Given data |

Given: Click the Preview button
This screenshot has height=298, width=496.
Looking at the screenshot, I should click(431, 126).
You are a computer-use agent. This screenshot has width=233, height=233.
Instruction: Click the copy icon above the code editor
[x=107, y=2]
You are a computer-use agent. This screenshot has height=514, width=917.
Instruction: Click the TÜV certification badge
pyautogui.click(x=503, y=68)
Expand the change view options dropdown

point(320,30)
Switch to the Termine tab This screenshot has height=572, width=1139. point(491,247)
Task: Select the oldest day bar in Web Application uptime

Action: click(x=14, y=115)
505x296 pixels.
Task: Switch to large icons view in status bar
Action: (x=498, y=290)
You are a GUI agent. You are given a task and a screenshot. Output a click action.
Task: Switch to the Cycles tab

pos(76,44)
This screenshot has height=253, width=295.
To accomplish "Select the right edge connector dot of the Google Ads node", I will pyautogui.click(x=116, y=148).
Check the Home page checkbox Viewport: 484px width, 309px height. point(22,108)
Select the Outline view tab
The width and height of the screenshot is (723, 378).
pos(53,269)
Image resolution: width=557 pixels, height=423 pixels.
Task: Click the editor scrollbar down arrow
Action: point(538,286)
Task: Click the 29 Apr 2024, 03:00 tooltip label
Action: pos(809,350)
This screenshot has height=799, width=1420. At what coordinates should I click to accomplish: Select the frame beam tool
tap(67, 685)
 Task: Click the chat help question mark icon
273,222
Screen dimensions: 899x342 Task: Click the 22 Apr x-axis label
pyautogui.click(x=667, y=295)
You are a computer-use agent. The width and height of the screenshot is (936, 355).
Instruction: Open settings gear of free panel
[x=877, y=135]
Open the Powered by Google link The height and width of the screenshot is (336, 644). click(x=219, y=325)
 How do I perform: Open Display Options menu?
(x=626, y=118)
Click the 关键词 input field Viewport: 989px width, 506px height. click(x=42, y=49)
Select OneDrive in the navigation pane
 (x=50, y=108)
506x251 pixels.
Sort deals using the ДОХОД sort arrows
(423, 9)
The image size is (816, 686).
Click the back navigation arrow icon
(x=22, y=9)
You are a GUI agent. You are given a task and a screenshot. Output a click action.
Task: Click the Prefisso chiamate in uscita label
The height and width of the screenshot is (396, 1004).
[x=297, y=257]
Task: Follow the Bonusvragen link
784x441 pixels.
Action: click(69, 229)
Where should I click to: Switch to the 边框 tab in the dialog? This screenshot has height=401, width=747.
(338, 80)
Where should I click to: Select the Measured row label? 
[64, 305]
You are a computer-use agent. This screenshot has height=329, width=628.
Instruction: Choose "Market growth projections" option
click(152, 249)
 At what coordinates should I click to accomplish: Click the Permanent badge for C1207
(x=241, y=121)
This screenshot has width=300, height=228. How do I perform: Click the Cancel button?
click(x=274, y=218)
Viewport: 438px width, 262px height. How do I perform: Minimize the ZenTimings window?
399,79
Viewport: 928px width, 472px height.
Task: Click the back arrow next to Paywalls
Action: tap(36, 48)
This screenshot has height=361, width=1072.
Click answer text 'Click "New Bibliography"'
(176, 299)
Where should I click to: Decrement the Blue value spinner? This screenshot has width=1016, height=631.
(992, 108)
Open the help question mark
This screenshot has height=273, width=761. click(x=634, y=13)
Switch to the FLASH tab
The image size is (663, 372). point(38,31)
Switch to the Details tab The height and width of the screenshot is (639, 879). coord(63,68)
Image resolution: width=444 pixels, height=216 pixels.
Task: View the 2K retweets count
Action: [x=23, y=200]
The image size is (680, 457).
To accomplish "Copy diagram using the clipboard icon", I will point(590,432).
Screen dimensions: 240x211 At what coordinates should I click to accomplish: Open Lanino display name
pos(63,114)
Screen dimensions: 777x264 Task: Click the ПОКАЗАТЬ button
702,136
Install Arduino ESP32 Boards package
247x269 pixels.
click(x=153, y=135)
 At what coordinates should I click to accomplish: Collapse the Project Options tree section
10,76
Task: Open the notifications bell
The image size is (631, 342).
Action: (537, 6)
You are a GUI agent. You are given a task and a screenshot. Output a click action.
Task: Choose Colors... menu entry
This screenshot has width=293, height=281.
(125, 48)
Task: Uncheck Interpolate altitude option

Prompt | Rewrite only the stretch of lines from the one containing "has height=514, width=917." through the one containing "Switch to the Termine", requests included. Multiply every click coordinate in the answers by 1.55 and round each result to a whole number, with halves rounded up.

Reply |
You are a computer-use agent. This screenshot has height=514, width=917.
Instruction: Click the TÜV certification badge
pyautogui.click(x=780, y=105)
Expand the change view options dropdown

point(496,47)
Switch to the Termine tab This screenshot has height=572, width=1139. point(761,383)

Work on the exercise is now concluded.